Saudi Arabia’s Public Investment Fund (PIF), its main sovereign wealth fund, said on Thursday it had filled key posts as part of plans to expand investment capacity and help reduce the kingdom’s dependence on oil income.
Under economic reform plans announced early this year, the government has said it aims eventually to expand the PIF, founded in 1971 to finance development projects in the country, from $160bn to about $2 trillion and increase investments abroad.
The PIF did not name the people it had appointed, but LinkedIn profiles showed at least five financial professionals had begun working at the Fund in the last several weeks.
Kevin O’Donnell, previously managing director of private and opportunistic investments at Kaiser Permanente in California, has joined the PIF as head of global private equity, according to his LinkedIn page.
Other appointees include Marc-Oliver Fischer, an investment banking analyst at Jefferies in London who was appointed as an “investment professional” at the PIF in October.
Jacobo Solis joined in October also as an “investment professional”. His LinkedIn page shows he was previously an investment banking associate at J.P. Morgan in New York.
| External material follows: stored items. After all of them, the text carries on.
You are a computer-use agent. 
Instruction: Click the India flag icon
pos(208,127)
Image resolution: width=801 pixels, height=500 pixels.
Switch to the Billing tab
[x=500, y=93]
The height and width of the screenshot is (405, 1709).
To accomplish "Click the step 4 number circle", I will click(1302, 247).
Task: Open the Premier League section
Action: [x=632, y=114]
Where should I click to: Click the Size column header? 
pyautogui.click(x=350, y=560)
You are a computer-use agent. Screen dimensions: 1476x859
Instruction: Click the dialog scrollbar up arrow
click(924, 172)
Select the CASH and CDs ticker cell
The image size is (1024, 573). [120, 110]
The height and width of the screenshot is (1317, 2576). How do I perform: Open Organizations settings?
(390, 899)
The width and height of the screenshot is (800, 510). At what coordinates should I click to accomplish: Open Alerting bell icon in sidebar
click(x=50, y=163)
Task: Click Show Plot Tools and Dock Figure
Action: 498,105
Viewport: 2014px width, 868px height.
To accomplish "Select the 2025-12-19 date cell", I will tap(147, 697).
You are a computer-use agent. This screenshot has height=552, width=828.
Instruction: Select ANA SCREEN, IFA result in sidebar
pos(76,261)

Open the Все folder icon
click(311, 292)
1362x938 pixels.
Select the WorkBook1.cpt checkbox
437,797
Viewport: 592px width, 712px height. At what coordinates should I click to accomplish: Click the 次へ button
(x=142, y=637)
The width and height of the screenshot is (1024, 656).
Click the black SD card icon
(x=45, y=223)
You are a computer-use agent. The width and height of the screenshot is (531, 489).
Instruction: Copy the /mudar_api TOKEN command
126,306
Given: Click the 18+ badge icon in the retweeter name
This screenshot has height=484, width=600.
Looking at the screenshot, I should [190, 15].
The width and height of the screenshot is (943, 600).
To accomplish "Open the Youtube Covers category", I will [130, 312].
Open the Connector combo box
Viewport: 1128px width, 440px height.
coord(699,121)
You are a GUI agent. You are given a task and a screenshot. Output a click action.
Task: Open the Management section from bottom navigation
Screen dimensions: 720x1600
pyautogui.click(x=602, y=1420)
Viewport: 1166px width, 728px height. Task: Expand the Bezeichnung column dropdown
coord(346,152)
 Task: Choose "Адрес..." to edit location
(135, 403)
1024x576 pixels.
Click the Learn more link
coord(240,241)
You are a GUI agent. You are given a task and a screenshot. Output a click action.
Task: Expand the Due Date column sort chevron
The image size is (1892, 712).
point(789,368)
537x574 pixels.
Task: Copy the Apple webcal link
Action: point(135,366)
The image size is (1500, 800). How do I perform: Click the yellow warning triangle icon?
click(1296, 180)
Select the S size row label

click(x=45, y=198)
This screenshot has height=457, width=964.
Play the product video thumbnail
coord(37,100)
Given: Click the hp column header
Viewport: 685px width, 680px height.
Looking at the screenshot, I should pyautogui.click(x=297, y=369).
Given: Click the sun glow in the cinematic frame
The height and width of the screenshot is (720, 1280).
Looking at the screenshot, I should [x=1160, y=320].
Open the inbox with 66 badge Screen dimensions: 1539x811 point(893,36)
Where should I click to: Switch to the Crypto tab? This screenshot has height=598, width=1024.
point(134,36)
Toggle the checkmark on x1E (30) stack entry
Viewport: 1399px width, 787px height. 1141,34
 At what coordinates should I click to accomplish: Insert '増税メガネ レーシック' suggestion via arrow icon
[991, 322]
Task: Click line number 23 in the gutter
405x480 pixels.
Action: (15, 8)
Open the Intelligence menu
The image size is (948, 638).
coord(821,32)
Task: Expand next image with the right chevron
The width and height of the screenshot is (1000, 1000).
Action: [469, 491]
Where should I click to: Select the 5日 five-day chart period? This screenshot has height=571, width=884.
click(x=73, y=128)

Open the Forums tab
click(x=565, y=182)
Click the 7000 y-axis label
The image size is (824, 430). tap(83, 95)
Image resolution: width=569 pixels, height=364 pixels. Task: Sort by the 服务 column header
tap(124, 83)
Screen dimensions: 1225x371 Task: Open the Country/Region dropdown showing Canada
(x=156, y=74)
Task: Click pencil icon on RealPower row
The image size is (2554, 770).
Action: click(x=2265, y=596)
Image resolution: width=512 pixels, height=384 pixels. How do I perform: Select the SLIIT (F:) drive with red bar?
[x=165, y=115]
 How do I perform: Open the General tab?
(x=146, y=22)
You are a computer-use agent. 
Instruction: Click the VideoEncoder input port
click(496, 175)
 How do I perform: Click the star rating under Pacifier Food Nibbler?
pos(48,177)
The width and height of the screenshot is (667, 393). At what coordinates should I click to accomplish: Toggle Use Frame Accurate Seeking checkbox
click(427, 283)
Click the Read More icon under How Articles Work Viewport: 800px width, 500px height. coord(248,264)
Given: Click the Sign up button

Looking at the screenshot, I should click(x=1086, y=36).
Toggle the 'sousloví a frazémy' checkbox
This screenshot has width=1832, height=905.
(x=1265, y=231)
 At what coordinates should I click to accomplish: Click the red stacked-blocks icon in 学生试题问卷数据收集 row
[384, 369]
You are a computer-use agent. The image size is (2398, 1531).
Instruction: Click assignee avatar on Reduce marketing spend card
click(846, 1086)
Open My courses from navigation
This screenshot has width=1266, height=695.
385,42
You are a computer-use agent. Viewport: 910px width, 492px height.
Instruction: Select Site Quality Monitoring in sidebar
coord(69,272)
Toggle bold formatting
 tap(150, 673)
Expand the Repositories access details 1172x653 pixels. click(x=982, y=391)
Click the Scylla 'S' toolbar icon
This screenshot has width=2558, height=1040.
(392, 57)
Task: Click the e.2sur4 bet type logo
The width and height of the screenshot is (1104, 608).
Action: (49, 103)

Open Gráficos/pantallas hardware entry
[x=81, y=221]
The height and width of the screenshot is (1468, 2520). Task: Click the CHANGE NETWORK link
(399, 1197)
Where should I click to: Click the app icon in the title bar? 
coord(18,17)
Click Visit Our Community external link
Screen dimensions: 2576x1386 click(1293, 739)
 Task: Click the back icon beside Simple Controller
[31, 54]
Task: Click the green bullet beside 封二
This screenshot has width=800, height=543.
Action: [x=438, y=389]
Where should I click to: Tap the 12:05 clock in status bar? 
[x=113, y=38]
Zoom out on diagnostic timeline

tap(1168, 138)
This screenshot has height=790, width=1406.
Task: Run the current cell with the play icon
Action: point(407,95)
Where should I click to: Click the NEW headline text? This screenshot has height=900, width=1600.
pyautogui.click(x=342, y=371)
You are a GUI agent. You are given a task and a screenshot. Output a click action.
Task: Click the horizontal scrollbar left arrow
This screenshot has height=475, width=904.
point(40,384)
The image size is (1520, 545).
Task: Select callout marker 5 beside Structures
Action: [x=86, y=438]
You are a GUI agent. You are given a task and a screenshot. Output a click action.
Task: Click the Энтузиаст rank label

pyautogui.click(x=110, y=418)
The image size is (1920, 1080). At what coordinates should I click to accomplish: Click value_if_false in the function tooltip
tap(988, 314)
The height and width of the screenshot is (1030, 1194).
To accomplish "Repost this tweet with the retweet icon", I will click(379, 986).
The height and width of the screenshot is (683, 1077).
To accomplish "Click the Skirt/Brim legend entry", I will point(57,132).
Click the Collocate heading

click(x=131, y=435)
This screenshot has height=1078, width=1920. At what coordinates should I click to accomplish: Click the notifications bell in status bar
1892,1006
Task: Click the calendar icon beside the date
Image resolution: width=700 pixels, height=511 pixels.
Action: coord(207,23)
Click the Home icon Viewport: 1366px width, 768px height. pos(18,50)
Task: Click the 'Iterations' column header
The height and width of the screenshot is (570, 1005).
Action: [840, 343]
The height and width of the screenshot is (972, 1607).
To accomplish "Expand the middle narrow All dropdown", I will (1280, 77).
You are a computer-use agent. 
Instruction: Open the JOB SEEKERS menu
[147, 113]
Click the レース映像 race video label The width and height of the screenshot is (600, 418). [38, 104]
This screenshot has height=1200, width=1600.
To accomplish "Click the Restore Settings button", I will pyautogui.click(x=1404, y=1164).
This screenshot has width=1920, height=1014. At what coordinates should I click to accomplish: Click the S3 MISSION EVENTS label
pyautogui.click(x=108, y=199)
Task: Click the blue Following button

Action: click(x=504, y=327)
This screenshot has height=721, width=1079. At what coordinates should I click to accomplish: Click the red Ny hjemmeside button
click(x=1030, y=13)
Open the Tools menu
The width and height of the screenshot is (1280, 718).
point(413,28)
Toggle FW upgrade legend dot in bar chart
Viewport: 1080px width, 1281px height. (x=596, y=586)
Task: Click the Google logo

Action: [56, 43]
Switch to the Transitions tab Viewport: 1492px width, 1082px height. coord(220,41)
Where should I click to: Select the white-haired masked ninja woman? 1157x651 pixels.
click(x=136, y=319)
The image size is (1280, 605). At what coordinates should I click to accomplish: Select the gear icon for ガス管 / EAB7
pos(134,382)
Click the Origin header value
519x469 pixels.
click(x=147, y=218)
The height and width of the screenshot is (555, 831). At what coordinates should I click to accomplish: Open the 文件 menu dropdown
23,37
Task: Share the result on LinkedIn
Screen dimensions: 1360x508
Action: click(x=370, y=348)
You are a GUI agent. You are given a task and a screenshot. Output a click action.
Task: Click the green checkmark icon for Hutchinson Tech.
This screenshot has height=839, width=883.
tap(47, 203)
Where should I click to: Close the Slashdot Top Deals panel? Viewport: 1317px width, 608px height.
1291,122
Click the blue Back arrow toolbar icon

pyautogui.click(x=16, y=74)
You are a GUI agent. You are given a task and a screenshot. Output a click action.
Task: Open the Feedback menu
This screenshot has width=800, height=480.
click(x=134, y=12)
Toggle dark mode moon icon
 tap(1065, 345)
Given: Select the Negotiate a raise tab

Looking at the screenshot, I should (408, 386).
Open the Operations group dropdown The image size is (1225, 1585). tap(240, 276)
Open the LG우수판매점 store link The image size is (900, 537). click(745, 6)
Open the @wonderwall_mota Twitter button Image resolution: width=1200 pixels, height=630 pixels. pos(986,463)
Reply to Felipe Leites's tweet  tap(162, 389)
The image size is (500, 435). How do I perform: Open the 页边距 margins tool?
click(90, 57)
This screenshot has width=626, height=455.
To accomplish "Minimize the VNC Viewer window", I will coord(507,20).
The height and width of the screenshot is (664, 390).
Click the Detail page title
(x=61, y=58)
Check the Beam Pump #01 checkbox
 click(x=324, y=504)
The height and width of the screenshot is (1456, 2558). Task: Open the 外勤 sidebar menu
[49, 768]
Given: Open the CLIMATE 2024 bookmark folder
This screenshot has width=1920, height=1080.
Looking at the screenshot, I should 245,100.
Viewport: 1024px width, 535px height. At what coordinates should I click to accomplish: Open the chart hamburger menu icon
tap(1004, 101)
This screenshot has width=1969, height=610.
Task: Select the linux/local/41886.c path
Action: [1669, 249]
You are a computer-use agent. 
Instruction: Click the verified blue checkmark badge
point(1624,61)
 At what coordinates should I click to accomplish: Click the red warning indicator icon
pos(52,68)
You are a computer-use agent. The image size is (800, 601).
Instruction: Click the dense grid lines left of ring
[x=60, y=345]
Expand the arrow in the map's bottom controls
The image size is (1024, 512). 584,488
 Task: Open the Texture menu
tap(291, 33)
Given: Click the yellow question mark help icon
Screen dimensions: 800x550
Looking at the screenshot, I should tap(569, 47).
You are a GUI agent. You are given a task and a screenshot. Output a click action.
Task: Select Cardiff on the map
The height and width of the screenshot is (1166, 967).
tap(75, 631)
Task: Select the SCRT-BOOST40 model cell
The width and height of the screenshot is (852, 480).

LinkedIn also shows the PIF made hires in the fields of compliance and risk. Martin Botha was appointed this month as director of risk to oversee the set-up of a risk management function; he was head of risk management at Kleinwort Benson, a London-based private bank.
Richard Collins, previously head of risk management at Wood Mackenzie, a consultancy, was hired in October to build a compliance function at the PIF.
Four of the five men did not respond to efforts by Reuters to contact them, while the other referred Reuters to the PIF’s communications team.
In a statement today, the fund said the appointments would help it “build a world-class investment portfolio, domestically and internationally, positioning it amongst the leading sovereign wealth funds globally.”
The PIF owns tens of billions of dollars’ worth of stakes in top Saudi companies such as National Commercial Bank, the kingdom’s biggest listed bank. In a statement this week, the Fund said it had no plan to sell stakes in local companies.
In its expanded role, it is to invest more actively abroad in order to boost the government’s returns on its financial reserves and help to obtain business and technology that can diversify the Saudi economy beyond oil.
In June, the PIF departed from Saudi Arabia’s traditional strategy of ultra-conservative investments abroad and took a step into the tech world by purchasing a $3.5 billion stake in US transport firm Uber.
Last month, it said it might invest up to $45bn over the next five years in a technology investment fund that it would establish with Japan’s SoftBank Group. The new fund could grow as large as $100bn, making it one of the world’s biggest private equity investors, the partners said.